The presence of free fatty acids in olive oil is caused by a reaction (lipolysis) started when lipolytic enzymes (that are normally present in the pulp and seed cells of the olive) come in contact with the oil (that is contained in particular vacuoles) due to loss of integrity of the olive. High values of free acidity in olive oil can be due to different factors such as: production from unhealthy olives (due to microorganisms and moulds contamination or attacked by flies and parasites), bruised olives, delayed harvesting and storage before processing. The lipolysis reaction is greatly enhanced by the presence of an aqueous phase, so when oil is separated from water during processing, lipolysis slows down and stops.

== Measurement of free acidity ==
Free acidity is a defect of olive oil that is tasteless and odorless, thus can not be detected by sensory analysis. Since vegetable oils are not aqueous fluids, a pH-meter can not be used for this measure. Various approaches exist that can measure oil acidity with good accuracy.

=== Manual titration===
The official technique to measure free acidity in olive oil (as defined by the European Commission regulation No. 2568/91) is a manual titration procedure: a known volume of the oil to be tested is added to a mix of ether, methanol and phenolphthalein. Known volumes of 0.1 M potassium hydroxide (KOH) (the titrant) are added until there is a change in the color of the solution. The total volume of added titrant is then used to estimate the free acidity. The official technique for acidity measure in olive oil is accurate and reliable, but is essentially a laboratory method that must be carried out by trained personnel (mainly because of the toxic compounds used). Hence it is not suitable for in situ measurements in small oil mills.

=== Near-infrared spectroscopy===
One of the most promising methods is based on optical near-infrared spectroscopy (NIR) where the optical absorbance, i.e. the fraction of intensity of the incident light that is absorbed by the oil sample, is used to estimate the oil acidity. An oil sample is placed in a cuvette and analyzed by a spectrophotometer on a wide range of wavelengths. The results (i.e. the absorbance data for every tested wavelength) are thus processed by a statistical algorithm, such as Principal Component Analysis (PCA) or Partial Least Squares regression (PLS), to estimate the oil acidity. The feasibility to measure olive oil free acidity and peroxide value by NIR spectroscopy in the wavenumber range 4,541 to 11,726 cm^{−1} was reported. Many commercial spectrophotometers exist that can be used for analysis of different quality parameters in olive oil. The main advantage of NIR spectroscopy is the possibility to carry out the analysis on raw olive oil samples, without any chemical pretreatment.
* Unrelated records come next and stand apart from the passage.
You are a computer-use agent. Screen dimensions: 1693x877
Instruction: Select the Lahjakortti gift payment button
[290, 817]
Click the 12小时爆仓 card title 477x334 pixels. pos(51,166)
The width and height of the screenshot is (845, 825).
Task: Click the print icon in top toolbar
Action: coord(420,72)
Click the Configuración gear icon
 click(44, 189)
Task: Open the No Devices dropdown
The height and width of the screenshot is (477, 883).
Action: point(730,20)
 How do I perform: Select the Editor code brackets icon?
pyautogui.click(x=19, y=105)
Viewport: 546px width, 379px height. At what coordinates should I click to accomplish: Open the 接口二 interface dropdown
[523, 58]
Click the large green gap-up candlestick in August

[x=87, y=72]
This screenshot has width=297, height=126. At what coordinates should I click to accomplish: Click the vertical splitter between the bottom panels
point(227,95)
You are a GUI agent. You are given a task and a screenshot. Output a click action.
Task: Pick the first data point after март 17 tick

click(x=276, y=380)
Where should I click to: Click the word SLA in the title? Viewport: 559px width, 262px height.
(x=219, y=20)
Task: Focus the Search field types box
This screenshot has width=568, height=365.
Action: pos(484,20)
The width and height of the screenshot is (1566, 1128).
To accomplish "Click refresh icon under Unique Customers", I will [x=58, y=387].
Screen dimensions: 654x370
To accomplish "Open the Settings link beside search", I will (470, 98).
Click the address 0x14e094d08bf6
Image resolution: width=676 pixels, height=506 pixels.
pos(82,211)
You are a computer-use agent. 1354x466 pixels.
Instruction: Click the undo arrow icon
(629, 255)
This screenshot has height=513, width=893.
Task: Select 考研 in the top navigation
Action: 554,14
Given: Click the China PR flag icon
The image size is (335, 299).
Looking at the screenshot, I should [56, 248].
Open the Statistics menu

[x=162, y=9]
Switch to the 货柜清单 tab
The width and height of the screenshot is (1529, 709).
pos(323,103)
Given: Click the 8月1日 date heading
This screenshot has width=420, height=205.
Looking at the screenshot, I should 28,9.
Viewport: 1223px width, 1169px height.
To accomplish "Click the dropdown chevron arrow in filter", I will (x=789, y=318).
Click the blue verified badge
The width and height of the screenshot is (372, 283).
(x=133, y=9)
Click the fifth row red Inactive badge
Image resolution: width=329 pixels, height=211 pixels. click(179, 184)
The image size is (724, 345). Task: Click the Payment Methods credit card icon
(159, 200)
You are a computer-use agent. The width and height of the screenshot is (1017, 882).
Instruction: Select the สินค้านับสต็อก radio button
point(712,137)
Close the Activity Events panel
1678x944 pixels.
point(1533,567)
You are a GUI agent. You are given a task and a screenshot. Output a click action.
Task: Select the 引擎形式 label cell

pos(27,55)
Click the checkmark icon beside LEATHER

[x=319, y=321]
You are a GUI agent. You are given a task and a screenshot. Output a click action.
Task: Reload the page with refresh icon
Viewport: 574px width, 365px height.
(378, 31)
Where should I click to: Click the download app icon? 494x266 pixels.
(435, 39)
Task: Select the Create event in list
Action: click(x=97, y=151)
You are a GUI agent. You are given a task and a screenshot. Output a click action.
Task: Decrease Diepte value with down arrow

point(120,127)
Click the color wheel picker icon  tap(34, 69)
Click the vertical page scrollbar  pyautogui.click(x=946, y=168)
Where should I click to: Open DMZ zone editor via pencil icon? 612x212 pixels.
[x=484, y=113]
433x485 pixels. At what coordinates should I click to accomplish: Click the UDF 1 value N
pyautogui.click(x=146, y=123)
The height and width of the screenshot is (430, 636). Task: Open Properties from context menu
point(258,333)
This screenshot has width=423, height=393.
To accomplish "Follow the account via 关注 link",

The main drawbacks are the high cost of commercial spectrophotometer and the need of calibration for different types of oil (produced by olives of different varieties, different geographical origin, etc.).

=== Electrochemical impedance spectroscopy===
Another approach is based on electrochemical impedance spectroscopy (EIS). EIS is a powerful technique that has been widely used to characterize different food products such as the analysis of milk composition, the characterization and the determination of the freezing end-point of ice-cream mixes, the measure of meat ageing, and the investigation of ripeness and quality in fruits.